The Masurian People's Party (Mazurska Partia Ludowa, MPL Masurische Volkspartei, MVP) was a pro-Polish agrarian political party active in Masuria between 1896 and 1914. The party was formed in 1896 but due to repression by the German police and local Prussian authorities, it did not adopt an official program until 1898.

The party was formed in response to, and was focused on opposing the policy of forced Germanization pursued by the Prussian authorities with regards to the Polish-speaking population of the region.

==Founding==
The party was established in November 1896 by the publicist Karol Bahrke from Warsaw and the poet Michał Kajka in Ełk (Lyck). Its founding had been initiated by the "Central Committee for Silesia, Kaszubia and Masuria" (Komitet Centralny dla Śląska, Kaszub i Mazur) in Warsaw led by Antoni Osuchowski and Juliusz Bursche; the committee supported the foundation of the party financially and institutionally. Other notable founder members included the agrarian peasant activists Bogumił Labusz and Gustaw Leyding. The first meeting of the founders at the house of Bahrke, on November 8, 1896, was dispersed by German police. However, before this occurred the delegates had managed to form a 30-member electoral committee.

The program of the party was not approved until January 25, 1898.

==Program==
The party was centrist in nature and drew most of its support from Masurian Polish speaking peasants. The main points of its program concentrated on the protection of the Polish language in Masuria, opposition to Germanization, as well as ensuring freedom of religion (the party included both Catholics and Protestants). The program also focused on agrarian issues, including land reform, increased spending on rural infrastructure and progressive taxation.

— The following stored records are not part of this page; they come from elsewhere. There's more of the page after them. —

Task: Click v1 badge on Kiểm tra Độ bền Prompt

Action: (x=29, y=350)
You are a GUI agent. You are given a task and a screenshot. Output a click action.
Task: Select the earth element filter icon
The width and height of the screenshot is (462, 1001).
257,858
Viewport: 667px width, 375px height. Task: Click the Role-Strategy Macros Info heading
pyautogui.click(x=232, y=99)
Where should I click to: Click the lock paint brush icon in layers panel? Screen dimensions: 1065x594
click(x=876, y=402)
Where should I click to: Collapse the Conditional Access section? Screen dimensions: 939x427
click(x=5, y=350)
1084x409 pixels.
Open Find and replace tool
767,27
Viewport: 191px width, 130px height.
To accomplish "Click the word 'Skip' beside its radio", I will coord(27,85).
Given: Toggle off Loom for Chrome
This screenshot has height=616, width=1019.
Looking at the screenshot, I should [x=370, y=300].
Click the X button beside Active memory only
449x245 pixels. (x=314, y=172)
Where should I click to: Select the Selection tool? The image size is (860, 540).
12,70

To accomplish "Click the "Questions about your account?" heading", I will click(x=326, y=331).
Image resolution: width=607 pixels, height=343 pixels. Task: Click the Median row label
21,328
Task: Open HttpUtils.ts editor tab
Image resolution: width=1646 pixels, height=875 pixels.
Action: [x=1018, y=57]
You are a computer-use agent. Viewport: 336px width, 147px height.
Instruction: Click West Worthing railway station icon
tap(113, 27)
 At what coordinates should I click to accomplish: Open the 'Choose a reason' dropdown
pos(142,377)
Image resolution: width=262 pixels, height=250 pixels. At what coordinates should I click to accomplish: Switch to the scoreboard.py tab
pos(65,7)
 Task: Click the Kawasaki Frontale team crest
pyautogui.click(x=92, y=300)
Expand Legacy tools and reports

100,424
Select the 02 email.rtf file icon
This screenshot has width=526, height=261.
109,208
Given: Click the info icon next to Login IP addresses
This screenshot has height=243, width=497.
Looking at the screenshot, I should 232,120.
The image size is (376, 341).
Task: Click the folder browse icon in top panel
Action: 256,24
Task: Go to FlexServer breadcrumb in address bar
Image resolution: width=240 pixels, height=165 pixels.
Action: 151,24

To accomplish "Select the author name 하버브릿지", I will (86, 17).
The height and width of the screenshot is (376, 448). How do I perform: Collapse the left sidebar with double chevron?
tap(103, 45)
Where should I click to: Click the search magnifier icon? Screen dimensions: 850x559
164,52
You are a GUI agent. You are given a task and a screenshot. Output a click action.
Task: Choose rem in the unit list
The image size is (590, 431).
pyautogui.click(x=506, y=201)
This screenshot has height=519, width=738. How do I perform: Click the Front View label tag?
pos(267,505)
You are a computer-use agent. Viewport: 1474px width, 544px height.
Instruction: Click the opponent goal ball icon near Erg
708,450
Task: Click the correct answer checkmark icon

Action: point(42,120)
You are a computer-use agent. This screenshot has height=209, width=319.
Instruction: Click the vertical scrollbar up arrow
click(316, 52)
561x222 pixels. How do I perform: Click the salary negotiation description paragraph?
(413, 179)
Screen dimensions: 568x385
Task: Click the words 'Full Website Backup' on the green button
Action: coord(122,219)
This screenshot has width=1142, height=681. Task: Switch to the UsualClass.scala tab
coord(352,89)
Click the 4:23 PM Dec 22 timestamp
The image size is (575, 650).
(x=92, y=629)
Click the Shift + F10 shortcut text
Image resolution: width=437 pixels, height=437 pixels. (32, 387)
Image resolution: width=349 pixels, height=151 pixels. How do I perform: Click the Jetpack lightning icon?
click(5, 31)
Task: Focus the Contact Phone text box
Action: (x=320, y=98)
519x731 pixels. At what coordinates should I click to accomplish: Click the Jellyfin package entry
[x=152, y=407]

In Ortelsburg (Szczytno), the town considered the party's heartland, the Masurian People's Party had 30 members in 1907. Andreas Kossert estimated there were a few hundred members in all of Masuria at most.

==Political and cultural activity==
The official organ of the party was the newspaper Gazeta Ludowa, whose chief editor was Bahrke. The newspaper was subsidized by Polish banks from Greater Poland and most of the 2,500 copies (1897) were distributed free of charge. Gazeta Ludowa stopped being published in 1902. Another newspaper, Mazur, was published from 1906 on in Ortelsburg (Szczytno) where Marcin Biedermann, a Polish banker from Poznań, acquired a printer. The number of copies, again distributed free of charge, rose from 500 in 1908 to 2,000 before the start of World War I.

==Election results==
In the 1898 German federal election, Bahrke received 229 out of 17,832 votes in the district of Oletzko-Lyck-Johannisburg (Olecko-Ełk-Pisz). Eugen Zenon Lewandowski, the candidate in the Ortelsburg-Sensburg (Szczytno-Mragowo) district received 5,874 votes, around a third of the total. He had also been supported by the German Free-minded People's Party with about 4,000 votes. In the 1903 German federal election, Lewandowski received about 4,000 votes, Bogumił Labusz, who replaced Bahrke as a candidate received only 130. The number of votes dropped further to 1,451 in the 1907 German federal elections, when the candidates of the German Conservative Party were elected with 93.1% (Oletzko-Lyck-Johannisburg) and 73.1% (Ortelsburg-Sensburg) of the vote, and slightly increased to 2,698 in 1912.

In the East Prussian provincial elections of 1925, the Masurian People's Party received 1,366 votes and in the 1928 German federal election, 298 votes.